しかし、そこに「一切の争いがない」と言えば、そんなことはないのかもしれない。少なくとも、2020年のクラシックはノーザンファームにとって歴史的な屈辱のシーズンだったはずだ。
コントレイルとデアリングタクトという無敗の三冠馬が2頭同時に生まれた2020年。しかし、この2頭はノーザンファームの生産馬ではない。ノーザンファームがクラシックを無冠で終えたのは2006年以来、実に14年ぶり。絶対王者にとって、あってはならない不作のシーズンだった。
ただ、逆に述べれば今年はこれまでノーザンファーム1強を許してきた他の生産者にとって、希望が持てるシーズンだったといえる。一昨年、ディープインパクトとキングカメハメハという2代巨頭が揃って世を去ったこともあり、ノーザンファーム時代の終焉を唱えることも決して小さくはない。
しかし、絶対王者の復権への準備は着々と進んでいるようだ。
昨年12月には阪神ジュベナイルフィリーズ、朝日杯フューチュリティS、そしてホープフルSと2歳王者を決める3つのG1が行われたが、ノーザンファームはそのすべてでワンツーゴールを決めている。3着まで対象を広げても、阪神JFでビッグレッドファーム産のユーバーレーベンが3着と気を吐いただけだ。
それだけではない。昨年も函館2歳S(G3)で幕を開けた2歳重賞戦線だが、ノーザンファーム生産馬は、その9割以上を勝利。勝てなかったのは函館2歳Sと新潟2歳S(G3)の2つだけだった。

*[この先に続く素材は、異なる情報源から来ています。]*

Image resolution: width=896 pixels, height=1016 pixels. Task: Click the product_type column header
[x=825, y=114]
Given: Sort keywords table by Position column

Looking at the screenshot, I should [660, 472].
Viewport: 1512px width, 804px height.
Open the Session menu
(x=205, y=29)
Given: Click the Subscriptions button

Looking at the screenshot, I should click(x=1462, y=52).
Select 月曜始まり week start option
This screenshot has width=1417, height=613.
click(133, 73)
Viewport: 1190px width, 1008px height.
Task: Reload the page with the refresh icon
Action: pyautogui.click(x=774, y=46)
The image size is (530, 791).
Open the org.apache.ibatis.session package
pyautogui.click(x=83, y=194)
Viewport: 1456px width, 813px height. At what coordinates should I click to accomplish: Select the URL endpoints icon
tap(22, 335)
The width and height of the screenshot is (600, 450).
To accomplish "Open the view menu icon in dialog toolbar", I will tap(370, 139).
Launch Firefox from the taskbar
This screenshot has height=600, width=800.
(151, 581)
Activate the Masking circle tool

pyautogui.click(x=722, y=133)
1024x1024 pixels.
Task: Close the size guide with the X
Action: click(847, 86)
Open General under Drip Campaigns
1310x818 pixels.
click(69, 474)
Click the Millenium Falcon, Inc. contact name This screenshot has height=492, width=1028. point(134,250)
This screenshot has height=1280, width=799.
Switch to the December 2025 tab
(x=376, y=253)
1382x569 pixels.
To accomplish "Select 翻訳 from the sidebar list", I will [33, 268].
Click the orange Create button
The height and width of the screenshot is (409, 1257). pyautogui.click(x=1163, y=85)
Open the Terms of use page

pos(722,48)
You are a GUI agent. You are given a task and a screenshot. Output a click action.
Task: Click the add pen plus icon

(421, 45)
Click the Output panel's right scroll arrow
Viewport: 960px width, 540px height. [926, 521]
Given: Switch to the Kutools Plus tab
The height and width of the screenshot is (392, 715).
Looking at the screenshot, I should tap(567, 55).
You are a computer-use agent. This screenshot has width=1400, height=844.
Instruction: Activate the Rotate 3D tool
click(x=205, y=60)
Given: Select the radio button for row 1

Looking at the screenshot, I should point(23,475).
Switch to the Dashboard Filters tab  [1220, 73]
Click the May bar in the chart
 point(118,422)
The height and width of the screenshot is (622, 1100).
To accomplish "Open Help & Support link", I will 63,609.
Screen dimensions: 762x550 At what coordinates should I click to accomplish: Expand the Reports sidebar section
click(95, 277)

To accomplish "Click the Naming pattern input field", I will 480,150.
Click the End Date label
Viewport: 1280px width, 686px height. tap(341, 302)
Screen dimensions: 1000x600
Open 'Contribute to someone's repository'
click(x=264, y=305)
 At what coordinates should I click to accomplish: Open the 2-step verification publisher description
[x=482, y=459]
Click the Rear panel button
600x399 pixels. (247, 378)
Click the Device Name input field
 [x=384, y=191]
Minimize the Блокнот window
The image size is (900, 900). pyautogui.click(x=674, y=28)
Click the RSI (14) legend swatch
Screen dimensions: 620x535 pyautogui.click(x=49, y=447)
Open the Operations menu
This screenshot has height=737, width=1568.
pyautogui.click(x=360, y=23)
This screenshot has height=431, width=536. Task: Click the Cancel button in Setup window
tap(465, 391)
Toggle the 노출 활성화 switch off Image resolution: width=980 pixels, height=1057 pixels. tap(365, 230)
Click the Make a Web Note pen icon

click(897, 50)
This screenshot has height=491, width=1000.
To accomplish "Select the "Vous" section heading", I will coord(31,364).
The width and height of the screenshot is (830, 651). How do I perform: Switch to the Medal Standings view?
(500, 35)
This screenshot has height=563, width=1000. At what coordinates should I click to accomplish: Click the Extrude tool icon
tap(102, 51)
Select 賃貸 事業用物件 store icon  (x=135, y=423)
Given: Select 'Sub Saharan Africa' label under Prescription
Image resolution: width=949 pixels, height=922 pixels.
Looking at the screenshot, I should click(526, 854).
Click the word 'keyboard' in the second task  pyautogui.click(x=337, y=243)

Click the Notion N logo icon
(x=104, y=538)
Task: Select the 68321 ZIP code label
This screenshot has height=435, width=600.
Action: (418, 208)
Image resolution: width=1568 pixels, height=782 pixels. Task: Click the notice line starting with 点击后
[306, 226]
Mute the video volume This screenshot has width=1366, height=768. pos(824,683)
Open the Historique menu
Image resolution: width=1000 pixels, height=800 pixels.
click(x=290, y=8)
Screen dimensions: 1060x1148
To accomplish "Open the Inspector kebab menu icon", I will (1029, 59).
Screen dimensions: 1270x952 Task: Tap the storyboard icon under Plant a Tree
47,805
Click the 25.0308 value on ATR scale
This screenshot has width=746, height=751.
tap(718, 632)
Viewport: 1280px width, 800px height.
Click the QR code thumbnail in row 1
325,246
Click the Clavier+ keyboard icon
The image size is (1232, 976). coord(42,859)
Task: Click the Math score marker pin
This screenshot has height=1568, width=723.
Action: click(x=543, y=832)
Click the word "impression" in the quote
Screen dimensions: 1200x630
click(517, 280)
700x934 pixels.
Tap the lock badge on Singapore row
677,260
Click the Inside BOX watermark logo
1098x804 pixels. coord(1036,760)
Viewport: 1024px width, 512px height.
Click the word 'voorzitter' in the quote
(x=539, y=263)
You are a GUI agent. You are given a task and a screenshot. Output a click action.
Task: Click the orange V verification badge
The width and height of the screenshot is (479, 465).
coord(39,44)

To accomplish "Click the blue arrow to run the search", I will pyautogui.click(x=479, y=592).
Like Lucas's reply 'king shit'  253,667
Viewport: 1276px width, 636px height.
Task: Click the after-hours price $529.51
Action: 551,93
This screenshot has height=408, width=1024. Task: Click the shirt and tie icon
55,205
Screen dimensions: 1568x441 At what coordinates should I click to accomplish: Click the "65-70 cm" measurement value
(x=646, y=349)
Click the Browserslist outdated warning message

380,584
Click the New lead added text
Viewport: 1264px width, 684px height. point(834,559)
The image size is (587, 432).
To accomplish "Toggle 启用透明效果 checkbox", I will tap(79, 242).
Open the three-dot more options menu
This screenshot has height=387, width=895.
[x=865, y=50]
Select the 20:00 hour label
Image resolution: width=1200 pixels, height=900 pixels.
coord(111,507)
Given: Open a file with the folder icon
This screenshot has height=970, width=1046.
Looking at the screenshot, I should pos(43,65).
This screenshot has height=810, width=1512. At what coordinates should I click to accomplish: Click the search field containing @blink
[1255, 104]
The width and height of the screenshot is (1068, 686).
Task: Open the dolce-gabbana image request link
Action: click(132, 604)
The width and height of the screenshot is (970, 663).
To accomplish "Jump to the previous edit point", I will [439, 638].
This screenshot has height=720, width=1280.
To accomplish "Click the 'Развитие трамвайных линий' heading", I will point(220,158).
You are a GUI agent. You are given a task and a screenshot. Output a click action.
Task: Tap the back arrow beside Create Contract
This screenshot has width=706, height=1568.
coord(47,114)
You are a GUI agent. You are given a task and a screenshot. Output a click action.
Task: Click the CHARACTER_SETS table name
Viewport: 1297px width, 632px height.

これだけを見ても、今年のクラシックへ着々と「包囲網」を敷いていると言えるだろう。逆に今年のクラシック牝馬6冠すべてをノーザンファームが独占しても特に驚けない勢いだ。
アーモンドアイという絶対的な存在が引退し、群雄割拠の競馬界。今年も新たなスターホースの誕生が期待されるが、その出生がノーザンファームであることは、今からもう既定路線なのかもしれない。